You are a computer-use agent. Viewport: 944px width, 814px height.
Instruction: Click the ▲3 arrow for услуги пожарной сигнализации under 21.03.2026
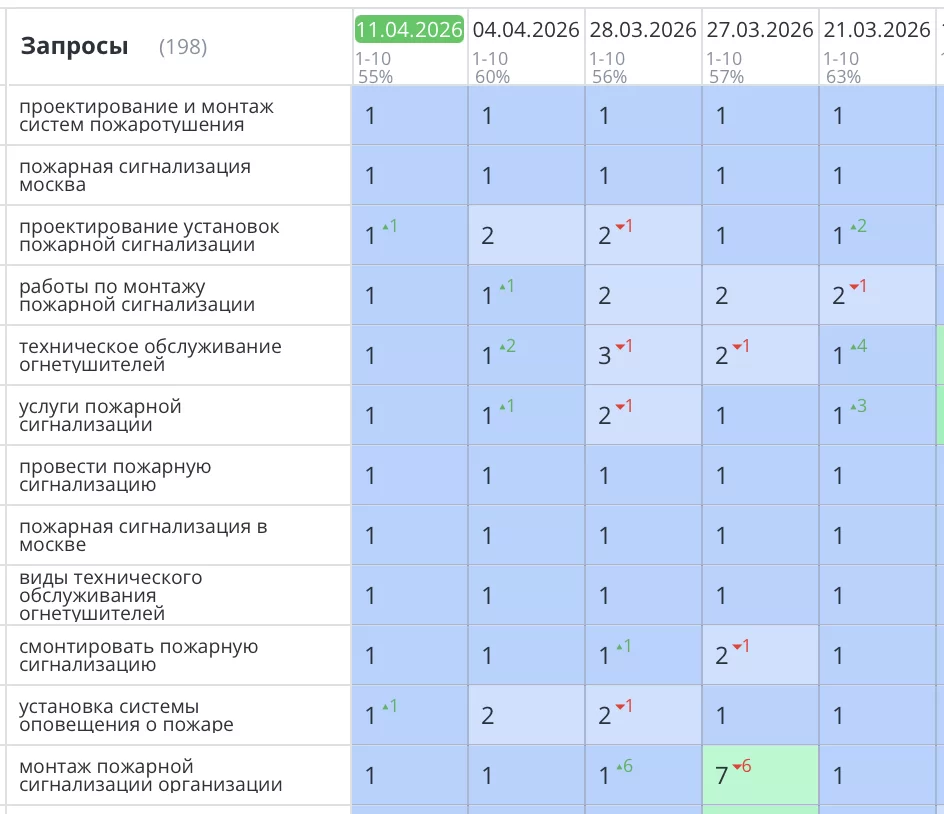pyautogui.click(x=860, y=404)
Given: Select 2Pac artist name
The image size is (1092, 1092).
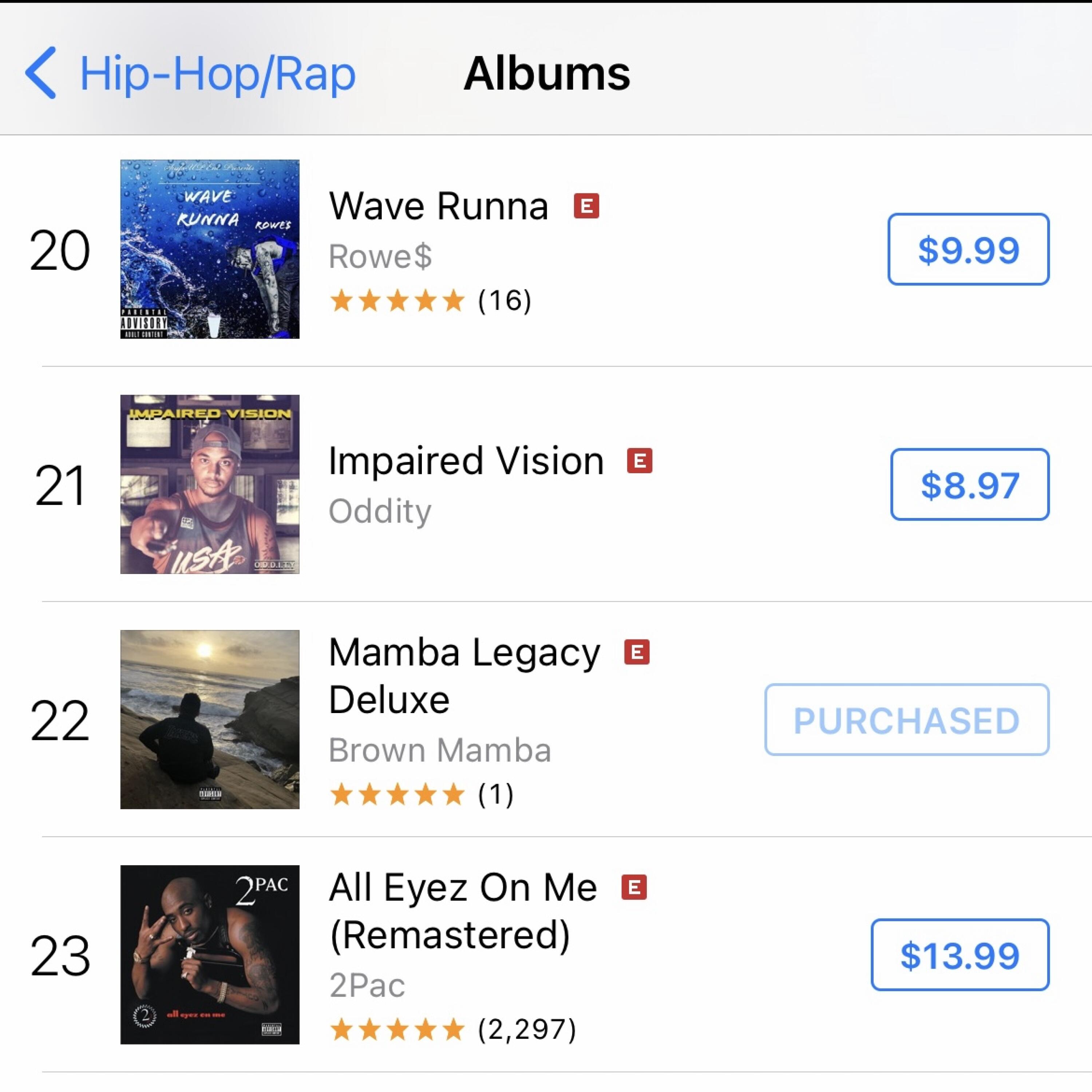Looking at the screenshot, I should 367,985.
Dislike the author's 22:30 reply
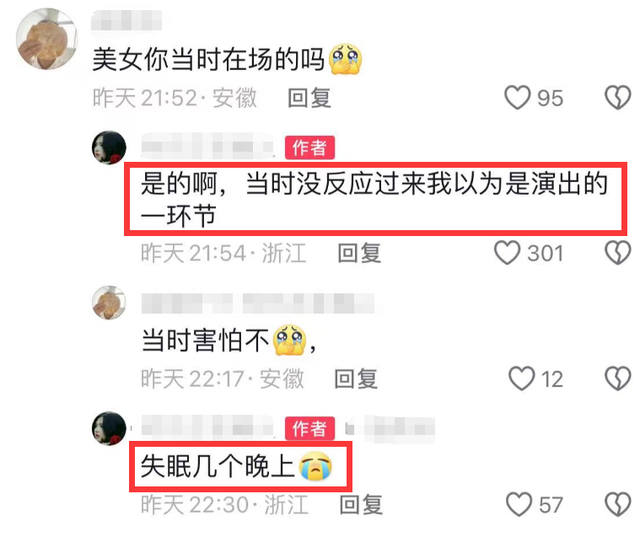 pos(618,504)
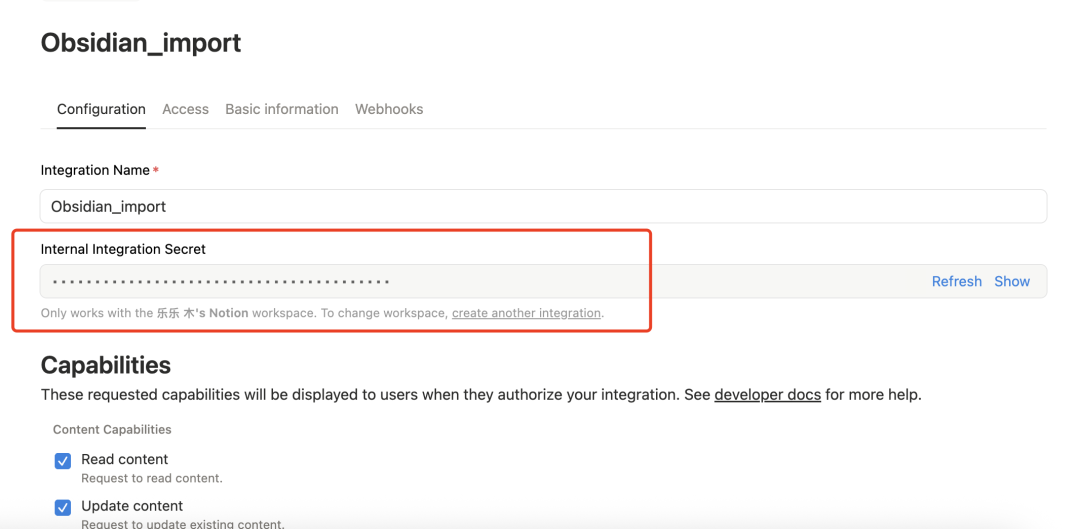
Task: Refresh the internal integration secret
Action: 956,282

======

_What is expected_
The entries are to be printed exactly as written; the pictures are to be left out.

_Task response_
You are a computer-use agent. Viewport: 944px width, 814px height.
Instruction: Click the ▲3 arrow for услуги пожарной сигнализации under 21.03.2026
pyautogui.click(x=860, y=404)
Given: Select 2Pac artist name
The image size is (1092, 1092).
Looking at the screenshot, I should 367,985.
Dislike the author's 22:30 reply
 pos(618,504)
Task: Refresh the internal integration secret
Action: 956,282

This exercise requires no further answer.